Venturi von Schöffel

Venturi von Schöffel
Venturi von Schöffel © gipfelwelt.net

Die bayerische Outdoormarke Schöffel stattet viele Modelle ihrer wasserdichten Kleidung mit einer hauseigenen Membran namens Venturi aus.

Schöffel war einer der ersten Hersteller, der in den 1980er-Jahren das wasserdichte Funktionsmaterial Gore-Tex einsetzte, und dem heutigen Platzhirsch damit zum Durchbruch verhalf. Auch die hochpreisige Top-Membran Dermizax wird in Schöffel-Kleidungsstücken eingesetzt. Mittlerweile verwendet Schöffel allerdings bei einem Großteil seines Sortiments die eigene Membran “Venturi”, um die Kleidung wasserdicht zu machen.

Porenfrei, wasserdicht, winddicht

Die Venturi-Membran ist als Laminat mit 2 oder robusteren 3 Lagen erhältlich. Die Membran ist aus Polyester und anders als zB Gore-Tex porenfrei. Das macht es insofern überlegen, als die Funktionalität nicht durch Schweißrückstände und Schmutz beeinträchtigt wird.

Dass keine Feuchtigkeit von außen eindringen kann, aber von innen nach außen, wird hier vielmehr durch grobe und feine Moleküle erreicht. Wassertropfen kommen nicht durch das Material, aber Wasserdampf kann durch die Bereiche mit groben Molekülen entweichen. Verstärkt werden diese Effekte durch eine Mischung aus hydrophoben und hydrophilen Fasern, die den Abtransport von Dampf verbessern und Wasser abwehren.

Positiverweise wird sämtliche wasserdichte Kleidung laut Schöffel auch mit wasserdichten Reißverschlüssen ausgestattet. Außerdem ist sie komplett winddicht und schützt so vor Auskühlen. Am meisten Tragekomfort verspricht die mit Stretch versehene Variante. Zu unterscheiden ist “Venturi Softshell”/”Venturi Ventbreak”. Diese Kleidung ist winddicht, aber nicht wasserdicht.

Auch positiv ist, dass die Bekleidung einen sehr robust verarbeiteten Eindruck macht. Sie kann unkompliziert im Schonwaschgang in der Waschmaschine gereinigt werden.

Laut Schöffel weist Venturi eine Wassersäule von mindestens 10.000 mm auf und die Wasserdampfdurchlässigkeit wird mit 10.000 g/m²/24h angegeben.

Für eine optimale Funktionsweise der Wasserdampfdurchlässigkeit nennt Schöffel zwei altbekannte Voraussetzungen, nämlich dass ein Wasserdampfgefälle und ein Temperaturgefälle vorliegt.
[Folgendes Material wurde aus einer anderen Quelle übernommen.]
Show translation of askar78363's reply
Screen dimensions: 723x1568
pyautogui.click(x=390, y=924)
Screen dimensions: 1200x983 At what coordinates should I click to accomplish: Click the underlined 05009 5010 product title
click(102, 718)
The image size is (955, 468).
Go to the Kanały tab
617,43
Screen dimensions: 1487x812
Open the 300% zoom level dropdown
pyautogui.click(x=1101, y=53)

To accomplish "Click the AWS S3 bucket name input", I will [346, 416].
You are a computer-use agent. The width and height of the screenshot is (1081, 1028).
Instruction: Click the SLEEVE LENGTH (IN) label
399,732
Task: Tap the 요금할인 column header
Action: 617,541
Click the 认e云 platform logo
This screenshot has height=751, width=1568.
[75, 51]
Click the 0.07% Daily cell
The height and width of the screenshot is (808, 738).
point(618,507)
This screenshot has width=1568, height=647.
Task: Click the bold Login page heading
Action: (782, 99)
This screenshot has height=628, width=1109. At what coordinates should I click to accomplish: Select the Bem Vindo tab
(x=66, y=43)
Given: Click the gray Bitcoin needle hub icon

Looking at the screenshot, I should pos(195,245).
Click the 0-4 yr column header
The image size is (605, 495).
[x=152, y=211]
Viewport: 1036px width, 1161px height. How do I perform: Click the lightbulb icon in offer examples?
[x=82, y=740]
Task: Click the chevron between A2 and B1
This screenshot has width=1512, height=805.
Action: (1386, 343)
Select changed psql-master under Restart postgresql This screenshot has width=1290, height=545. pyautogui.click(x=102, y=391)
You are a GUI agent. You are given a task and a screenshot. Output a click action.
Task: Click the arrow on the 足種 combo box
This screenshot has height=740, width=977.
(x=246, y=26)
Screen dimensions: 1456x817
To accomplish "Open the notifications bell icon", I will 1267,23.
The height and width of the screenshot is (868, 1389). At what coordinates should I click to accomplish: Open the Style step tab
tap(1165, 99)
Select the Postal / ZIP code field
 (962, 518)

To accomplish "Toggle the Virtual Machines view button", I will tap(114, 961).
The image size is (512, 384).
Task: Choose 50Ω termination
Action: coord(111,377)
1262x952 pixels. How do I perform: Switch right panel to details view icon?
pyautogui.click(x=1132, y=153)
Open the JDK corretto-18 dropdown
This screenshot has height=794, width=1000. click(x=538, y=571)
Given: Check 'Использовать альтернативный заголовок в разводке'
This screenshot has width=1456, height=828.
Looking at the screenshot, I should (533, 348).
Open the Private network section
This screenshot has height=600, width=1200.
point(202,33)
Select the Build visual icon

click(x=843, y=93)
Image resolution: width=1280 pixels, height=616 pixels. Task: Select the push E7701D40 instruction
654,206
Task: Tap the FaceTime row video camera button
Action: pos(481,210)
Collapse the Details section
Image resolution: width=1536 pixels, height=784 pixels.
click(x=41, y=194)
Sprich je höher die Temperatur und die Luftfeuchtigkeit sind, desto weniger atmungsaktiv ist die Kleidung. Da ist Schöffel einer der wenigen Hersteller, die das auch offen in den Produktbeschreibungen angeben. Das gibt extra Punkte fürs Betragen 😀

Ansonsten gilt auch hier wie für die meisten wasserdichten Funktionsmaterialien: Sie machen Geräusche. Das ist im Fall vons Venturi ein kaum überhörbares Knattern, das ich persönlich schon recht störend finde. Außerdem ist das Material recht starr.

Technisch unteres Mittelfeld

Die technischen Werte und der Tragekomfort von Venturi sind nur mehr unteres Mittelfeld, wenn man es mit den top Outdoor-Marken und den dort eingesetzten Technologien vergleicht. Auch wenn diese Werte natürlich schon vollkommen ausreichen für einen soliden Wetterschutz im Gebirge. Außerdem ist immer zu relativieren, dass Labormesswerte ja auch von Laborbedingungen abhängen und somit nicht 1:1 vergleichbar sind. Allerdings gibt es mehrere Premium-Anbieter, deren Messwerte ein Vielfaches (!) betragen.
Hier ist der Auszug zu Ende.